Friday the FDA expanded it’s approval of how and when carfilzomib (Kyprolis) can be used. Trumpets sounded. I counted eleven industry news outlets that led with the story. My reaction? Big yawn.
I wasn’t even going to post about it. But Saturday a half dozen more publications ran stories about it, so I felt we should discuss it. Most made it seem like Kyprolis was some new, big thing.
To start, here’s how Cancer Therapy Advisor opened their article Friday. It will give you a feel for what went down:
The U.S. Food and Drug Administration (FDA) has approved carfilzomib in combination with dexamethasone or with lenalidomide plus dexamethasone for the treatment of patients with relapsed or refractory multiple myeloma who have received 1 to 3 lines of therapy.
The FDA also converted carfilzomib’s initial single-agent accelerated approval in the same treatment setting to a full approval...
In their haste to get Kyprolis approved (despite cardiac related safety concerns), Onyx was more than happy to allow the FDA to saddle Kyprolis with the tightest use restriction I’ve ever seen for a myeloma therapy.
Onxy didn’t care. The higher-ups there knew they’d be selling soon, and Amgen was all too happy to buy them out.
So this is simple housekeeping. Expanding on label use options will make it easier for medical oncologists to feel comfortably prescribing Kyprolis sooner and more often.

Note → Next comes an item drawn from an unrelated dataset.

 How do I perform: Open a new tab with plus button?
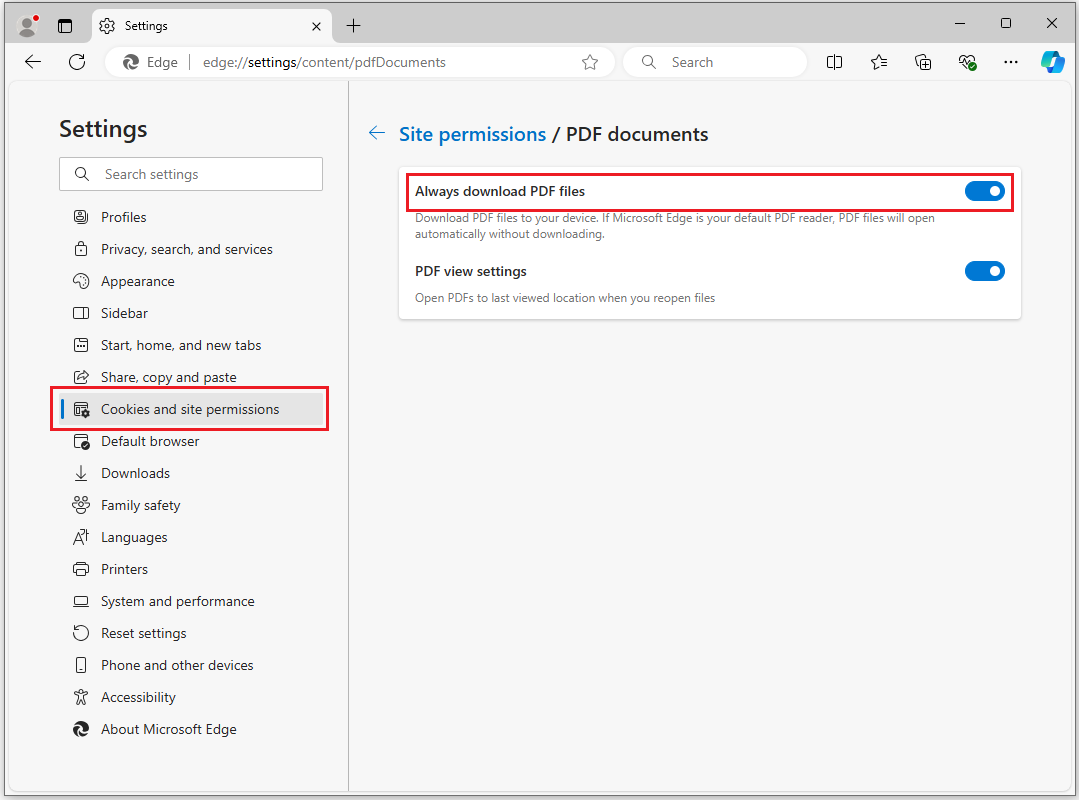(x=353, y=26)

But specialists? Originally, Kyprolis was only approved to be teamed with Revlimid in combination; I believe for patients that had tried at least three different therapies. But I know a dozen patients who’s myeloma docs have started them on Kyprolis/dex alone. Dr. Tricot tried Cytoxan/Kyprolis/dex with me as induction prior to my stem cell transplant this summer. And if my platelet count is up, tomorrow I’ll be getting it in combination with pomalidomide and dex.
So big news? Not so much. Good news. Yes! Easier access could help a lot of our fellow patients.
Feel good and keep smiling! Pat